The AAN2018 was far too long, too spread-out (the venue was cavernous with rooms that were in general too large) and too expensive (conference fees, LA hotels, restaurants, regional wines and flights). The AAN is definitely not the premier MS meeting it used to be. ECTRIMS and ACTRIMS have usurped the AAN to such a degree that there was very little new MS data presented at this meeting. My presentation on the Arpeggio results was at least novel. As promised I have uploaded it onto SlideShare for you to browse.
In short, the Arpeggio study was negative but does shows Laquinimod has an effect on brain volume in the first 6 months and that it has anti-inflammatory effects. I suspect this is due to laquinimod’s effect on glial cells, i.e. it causes them to swell.

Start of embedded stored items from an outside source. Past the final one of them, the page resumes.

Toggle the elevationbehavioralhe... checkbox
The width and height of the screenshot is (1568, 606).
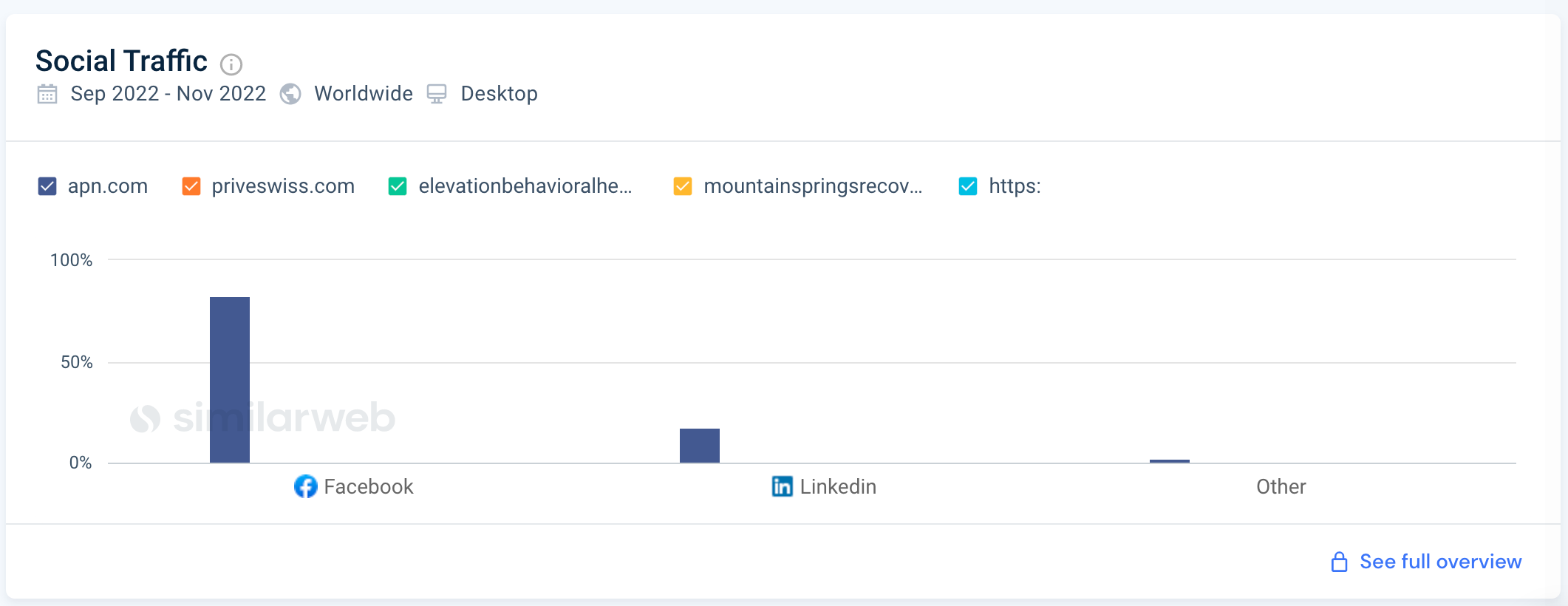[x=398, y=186]
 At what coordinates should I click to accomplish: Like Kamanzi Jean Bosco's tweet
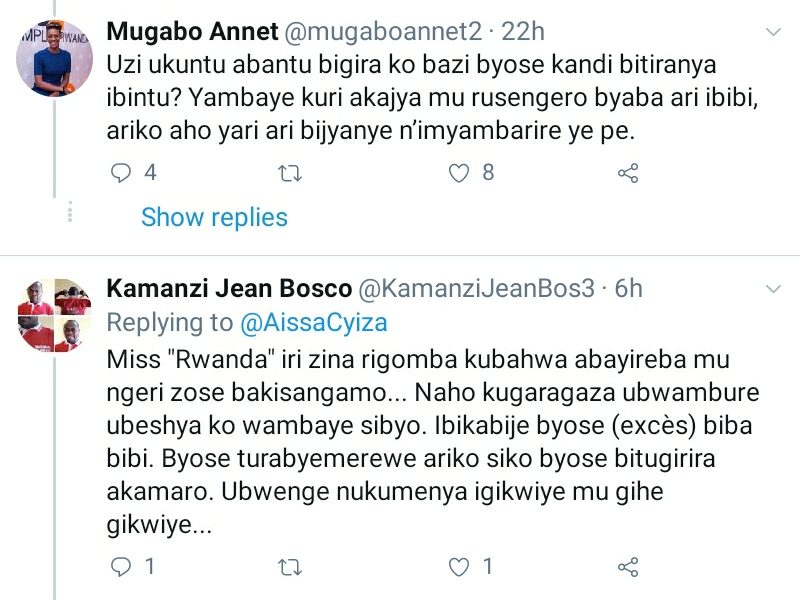click(x=459, y=568)
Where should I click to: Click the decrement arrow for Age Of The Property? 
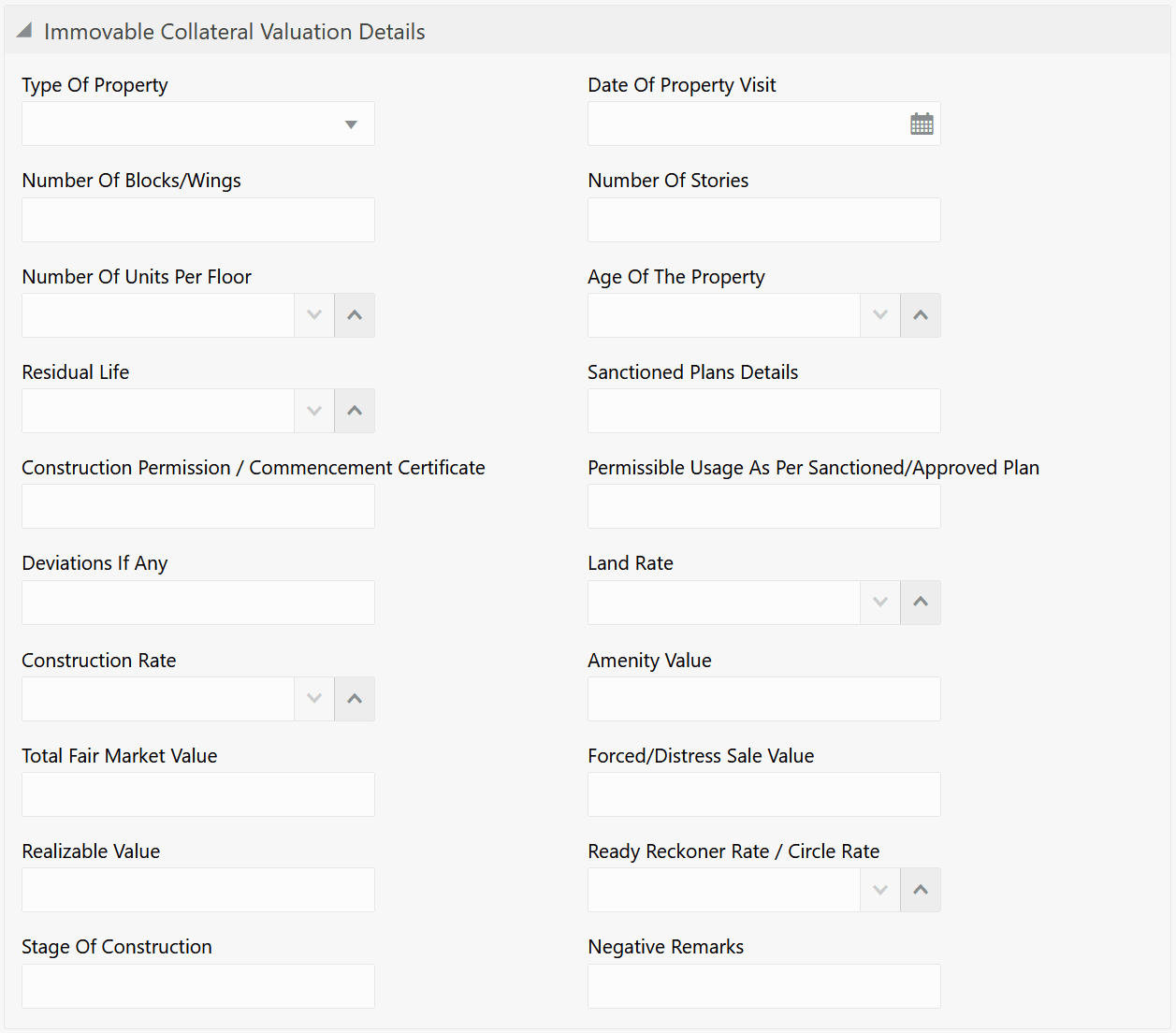tap(879, 315)
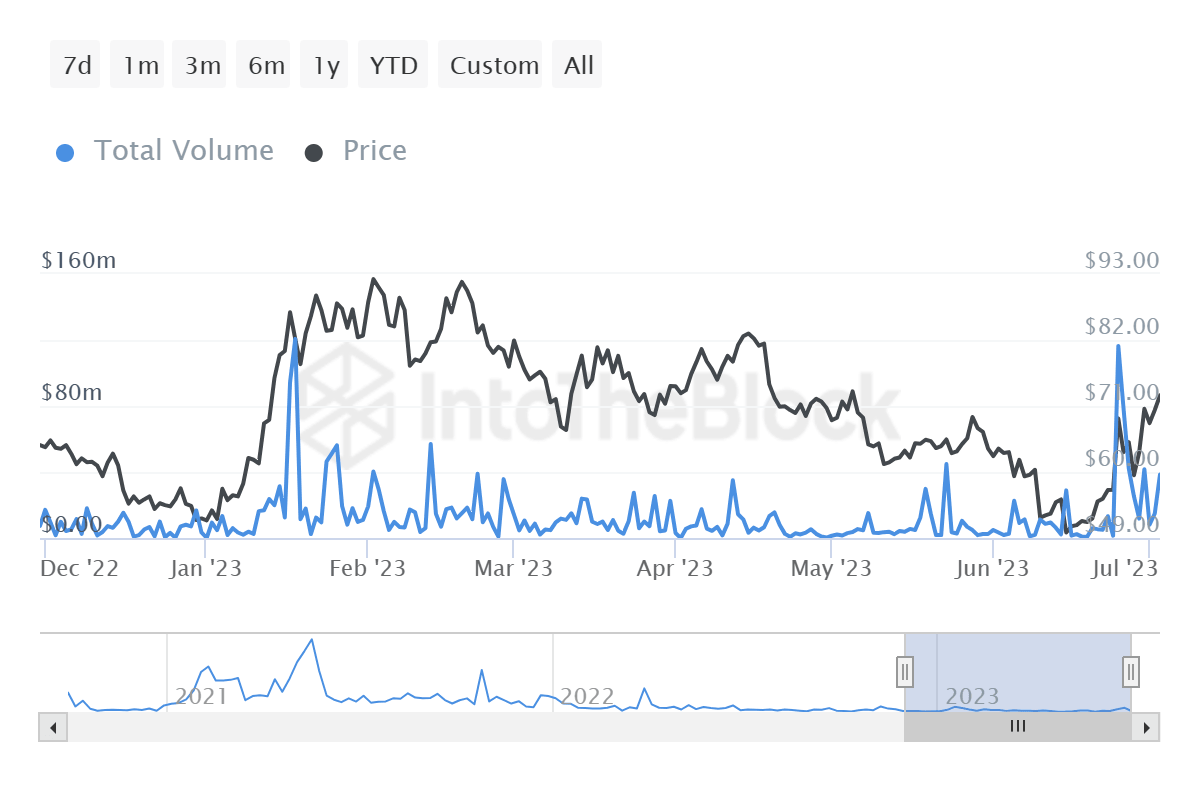Click the left navigator resize handle
This screenshot has height=800, width=1200.
[x=905, y=672]
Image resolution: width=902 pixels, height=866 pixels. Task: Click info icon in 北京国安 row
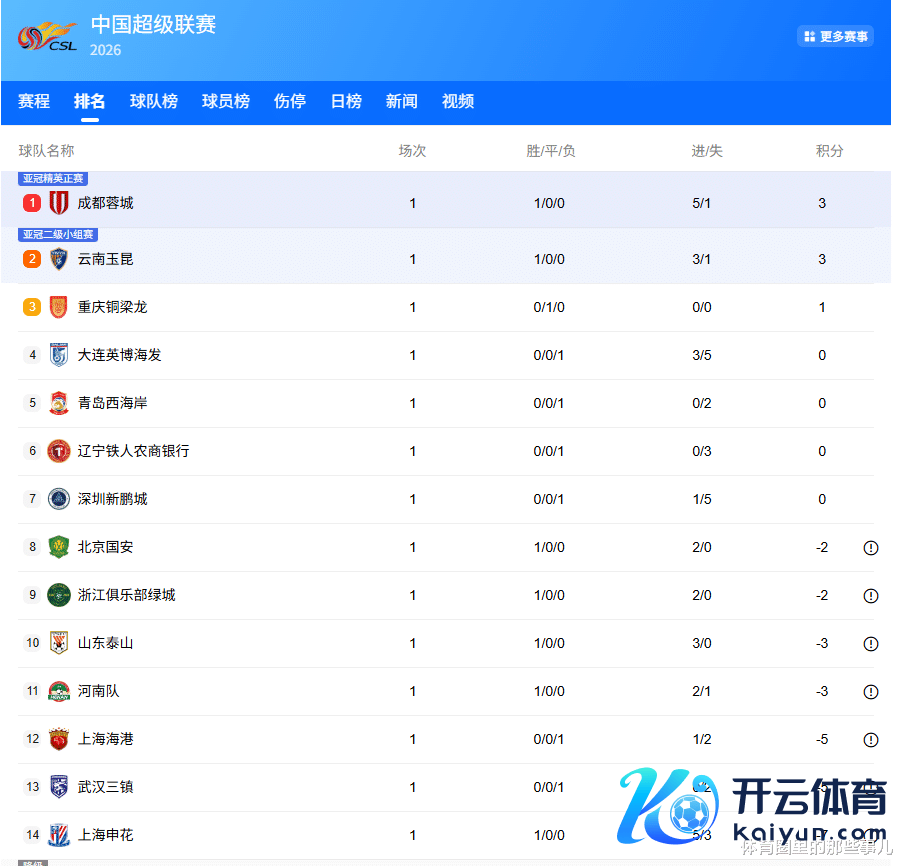point(871,548)
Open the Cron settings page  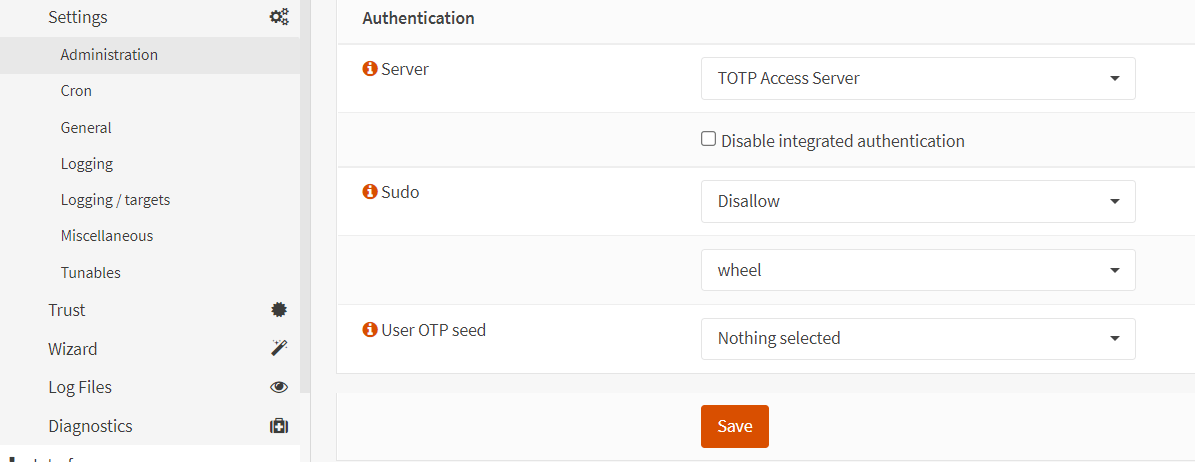(x=76, y=91)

What the Arpeggio and other recent studies question is the use of short-term brain volume changes as a marker of neuroprotection in progressive MS. Short-term changes don’t necessarily mean neuronal or axonal protection; Arpeggio shows that. Therefore I would be very careful to draw any conclusions about brain volume changes without other biomarker and clinical changes going in the right direction to infer neuroprotection.
The AAN2018 will be remembered as the NFL meeting; i.e. the time when neurofilament light chain became accepted as the MS soluble biomarker of choice. Numerous presentations from clinical trial datasets have established NFL as a predictive, prognostic and treatment outcome biomarker in RRMS and possibly progressive MS. It is clear that NFL levels track most closely with inflammatory MS activity, i.e. relapses and focal MRI activity. The role of NFL as a biomarker in non-relapsing progressive MS is less certain. We will have to wait for additional data to be analysed and presented to assess its utility in progressive MS.
NFL is our equivalent to the CRP in rheumatology.